Twenty years ago, the first Personal Data Protection Law entered into force in Italy.
Since then, both the complexity of the regulations and the public awareness have been growing wide, same pace with the thriving technological progress.
Nowadays we hear about a “Personal Data Protection Right’’, often misunderstanding the real meaning of this concept.
It is vital to take into consideration that, the act of coding rights’ regulations followed an actual social-driven necessity, sprung from an economic, political and cultural context, afterwards represented onto juridical field.
In the first half of ‘90s, the personal data had merely a value as information related to the private sphere, and were protected only under the right to confidentiality.
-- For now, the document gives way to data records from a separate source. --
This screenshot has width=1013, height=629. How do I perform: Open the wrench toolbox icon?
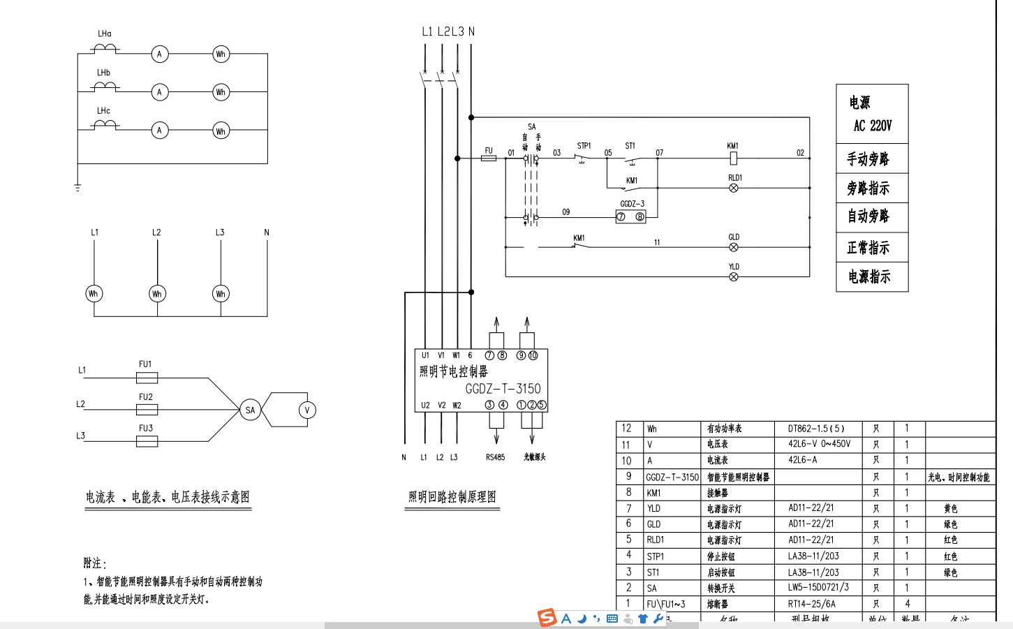pos(658,619)
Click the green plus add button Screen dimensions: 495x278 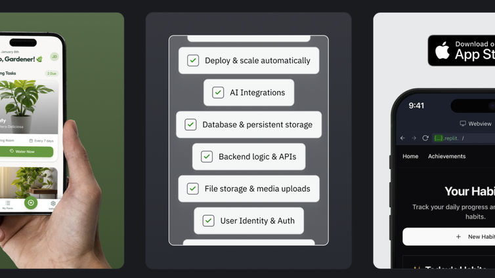click(x=31, y=203)
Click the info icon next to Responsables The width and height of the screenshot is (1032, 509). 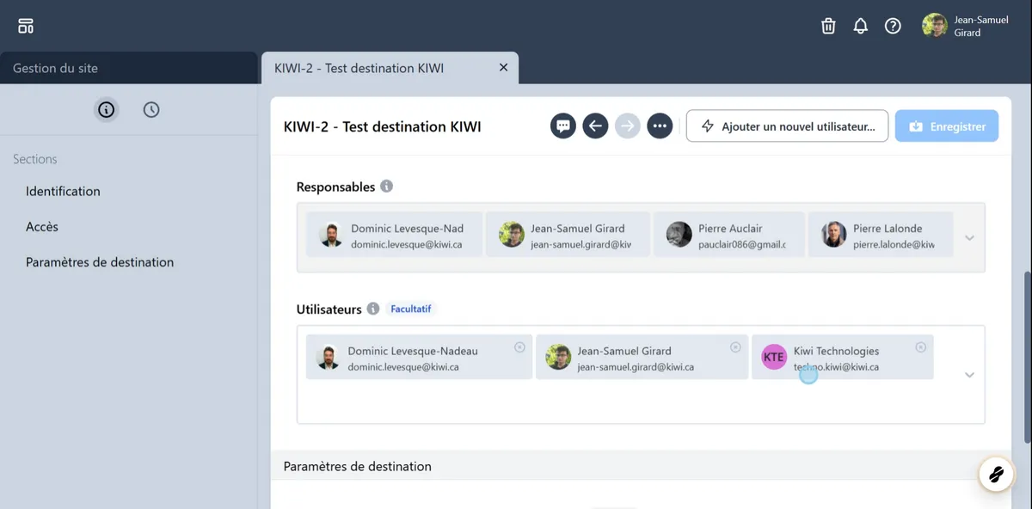coord(387,187)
At present, the gathering, processing and exchanging of personal data are daily activities in any business; the sources and purposes of processing consequently expanded, allowing for more accurate services, requiring increasingly analytical information.
In this context, the personal data feature prominently in the information society’s “working capital”: a direct outcome of this situation is the growing main economic value for the data availability.
Having to cope with the personal data’s newly acquired weight, the current regulatory system had to readapt from traditional ‘’right to confidentiality’’, by acknowledging a new and autonomous “data protection right”.
This new right is not purely defensive, but it introduces an actual right of disposal of one’s own private data, based on affirmation of the prevalence of natural person’s fundamental values – dignity and equality firstly – sustained by the tool of the informed consent.
However, today, the current regulations do not seem to be sufficient.
Last years’ swift expansion and affirmation of the new-tech, on both, the market and the public administration (e.g. cloud computing, biometric tracking, use of radio-frequency Identification creating ‘’intelligent’’ items – “IoT“ –, processing of genetic data, geo-localisation, development of e-government...) gave further impulse to the invention of new processing models.
These models require information which are, for their nature, more likely leading to loss of control on both personal data management and protection.
We all agree on the technological evolution being unavoidable and beneficial for global socio-economic development, however, the request for public protection and control on personal data is consequently reaching its peak.
Hence it is necessary to update the current laws, but, as we acquire from the latest experiences of technologic development, a long-term perspective for durable efficiency of regulations must be researched.
We may reach such a perspective only through the “sustainable development” of technological dynamics, grounded on a righteous balance between the economic growth and the guaranteed disposal on own data for every physical person.
With this aim we must read GDPR as a system of regulations:
- no longer restrained to the single States, but globally and uniformly applied.
- increasing the value of all the modern facets of personal data, such as:
- object of processing
- part of a “working information capital”
- an economic value bearer
- a moral value bearer, considering social projections of the person, even when on-line,
- acknowledging the natural person’s need to detain both the use and the protection on his/her own data, as a wholly different entity.
In order to guarantee a durable efficiency for this system, the flexible tool of the fundamental rights’ interaction has been highlighted: GDPR states the human person’s right to privacy as fundamental, “considered in relation to its function in society” (GDPR’s whereas 4) and this interacts with all the other fundamental rights recognised by European law – such as, freedom of expression and information, and freedom of enterprise (but also the human dignity, liberty and equality) – in a progressive balance ruled by the principle of proportionality.
Above the armour forged by balancing the fundamental freedoms, the regulation weaves a net of principles and definitions, referring to the personal data processing:
- the traditional ones: lawfulness, transparency, pertinence and avoiding excesses in processing, accuracy of processed data.
- and those recently codified: simplification, effectivity of protection, data protection by design and by default.
It is vital to consider this base structure as referring to the dynamics of interactions between the fundamental rights as not limited by the need to comply with rapid-ageing legislations; in such way a dynamic and flexible scheme will rise, which could adapt itself to the new technologic innovations without losing efficiency.
Inside this well-defined dynamic container, the Community bodies, the member countries, the national DPAs collaborate to progressively define details of regulations.
This mechanism ensures the maintenance of a constantly adequate personal data protection measures, in harmony – not in conflict – with the technological progress, a precious flywheel of the economic development.